When we think of resolutions made during a New Year’s Eve party, we think of making goals to either do something or to eliminate a bad habit from our lives.

The use of accountability for success goes to the same roots of humiliation for failure. Tell everyone that you are going to do something. When it isn’t done, you stand the humiliation of everyone knowing you failed. So, it’s best to stick to your guns and keep going with your commitment.

In addition to this, I recommend the use of a buddy. “Buddy” as in the “Buddy System”. While this won’t work for everything, it will work for things like a commitment towards exercise. If you have a gym buddy who you will work out with on a regular training routine, it will only be through a mutual consent to skip out on exercise sessions. If you combine this with the public humiliation option, you won’t dare miss a session.

The point is that in order to get any of these initiatives done, you have to make them part of a daily habit through your own carrot and stick discipline. Succeed – and you will have proved not only to yourself that you could do the task but have shown your friends that you could do it, too. Failure – by not following through with your plan either means you had a bad plan or you quit. In doing that, you will get the scorn you so richly deserve.

There is much power in not only the written word, but also the spoken word. When you make your intent known to the universe, the universe will help you along. When you make your commitment to your friends, if they are your friends, they will help you in accomplishing it.

Resolutions in Amazon

Final Words

When we recognize all obstacles as problems, we need to attack them like problems.

I’m not one of these management disciples who say, “There are no problems – only opportunities.” That’s just Orwellian NEWSPEAK. It’s a freaking problem and should be treated as such.

So what do we do with problems?

  1. We recognize its existence.
  2. We identify its root cause (if any) and research how to best resolve the problem. If there is no research available, we either seek a specialist or invent a new way to resolve the problem.
  3. We make a plan.
  4. We follow the plan.
  5. If the plan works and we reach our goal, we’ve succeeded.
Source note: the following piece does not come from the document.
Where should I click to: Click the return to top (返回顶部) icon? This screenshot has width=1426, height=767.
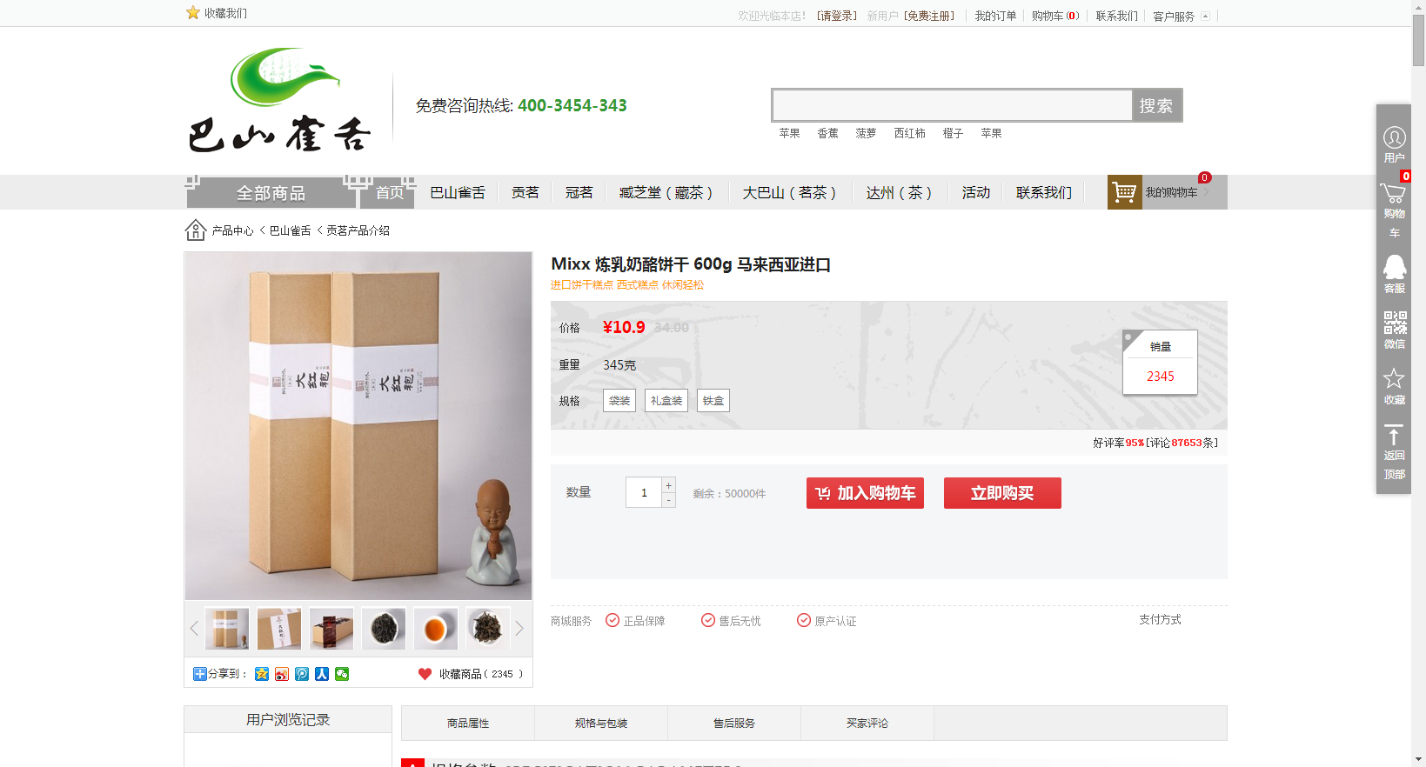click(x=1394, y=435)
If the plan does not work and we’ve followed the plan, make a new plan.

At no point in any of those steps was quitting an actual option. If you want to quit smoking, tell people that you’ve stopped and tell them you are not supposed to be smoking. If you want to lose weight, tell people you’re on a diet and are set to lose a specific amount. If you are going to do something new, tell people of your plans and see if someone can help you realize them.

A resolution that’s a secret is not a resolution. It lacks the commitment of success and failure – and all of these require your own accountability to own your task and make sure it gets done.